_What you will do_: Every line of the entries that holds the word "computer" is to be copied.
----------
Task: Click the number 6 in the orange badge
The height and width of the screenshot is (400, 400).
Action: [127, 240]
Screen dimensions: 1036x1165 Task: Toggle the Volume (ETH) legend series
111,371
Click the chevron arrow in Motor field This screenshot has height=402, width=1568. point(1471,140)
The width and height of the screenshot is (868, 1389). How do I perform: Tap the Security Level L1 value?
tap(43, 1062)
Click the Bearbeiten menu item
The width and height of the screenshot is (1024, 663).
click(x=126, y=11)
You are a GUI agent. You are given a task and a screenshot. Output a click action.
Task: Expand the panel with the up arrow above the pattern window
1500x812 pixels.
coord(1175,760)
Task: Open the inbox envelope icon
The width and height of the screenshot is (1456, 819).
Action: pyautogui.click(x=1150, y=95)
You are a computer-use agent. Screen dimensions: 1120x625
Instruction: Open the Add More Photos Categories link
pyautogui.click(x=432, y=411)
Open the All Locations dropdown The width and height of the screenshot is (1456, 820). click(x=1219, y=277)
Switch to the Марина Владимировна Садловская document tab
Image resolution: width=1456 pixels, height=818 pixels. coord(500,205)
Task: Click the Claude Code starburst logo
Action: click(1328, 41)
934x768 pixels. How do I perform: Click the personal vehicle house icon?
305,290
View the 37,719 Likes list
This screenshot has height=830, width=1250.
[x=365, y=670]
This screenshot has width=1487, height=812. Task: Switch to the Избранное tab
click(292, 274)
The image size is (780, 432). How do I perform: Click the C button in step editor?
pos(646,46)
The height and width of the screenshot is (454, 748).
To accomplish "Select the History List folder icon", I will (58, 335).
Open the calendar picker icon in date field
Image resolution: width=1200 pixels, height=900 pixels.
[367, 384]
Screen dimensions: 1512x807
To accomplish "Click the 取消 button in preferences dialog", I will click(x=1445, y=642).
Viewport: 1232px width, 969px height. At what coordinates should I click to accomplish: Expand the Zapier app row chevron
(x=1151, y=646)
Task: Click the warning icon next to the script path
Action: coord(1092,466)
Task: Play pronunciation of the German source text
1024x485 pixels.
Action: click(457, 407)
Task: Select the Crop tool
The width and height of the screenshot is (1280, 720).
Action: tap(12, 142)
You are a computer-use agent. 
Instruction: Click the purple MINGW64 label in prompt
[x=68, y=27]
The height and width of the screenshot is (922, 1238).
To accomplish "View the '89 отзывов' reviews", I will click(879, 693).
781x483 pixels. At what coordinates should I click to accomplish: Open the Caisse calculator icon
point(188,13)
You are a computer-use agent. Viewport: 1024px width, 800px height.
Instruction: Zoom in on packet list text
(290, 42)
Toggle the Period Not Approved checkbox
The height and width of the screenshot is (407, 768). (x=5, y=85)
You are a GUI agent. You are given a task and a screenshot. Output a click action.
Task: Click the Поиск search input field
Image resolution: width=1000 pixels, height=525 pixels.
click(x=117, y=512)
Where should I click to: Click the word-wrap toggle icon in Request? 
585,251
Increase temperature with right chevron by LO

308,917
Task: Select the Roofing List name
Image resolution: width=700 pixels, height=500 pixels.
----------
_Response_:
You are a computer-use agent. Screen dimensions: 1120x625
You are a computer-use agent. 
You are a computer-use agent. Viewport: 1024px width, 800px height.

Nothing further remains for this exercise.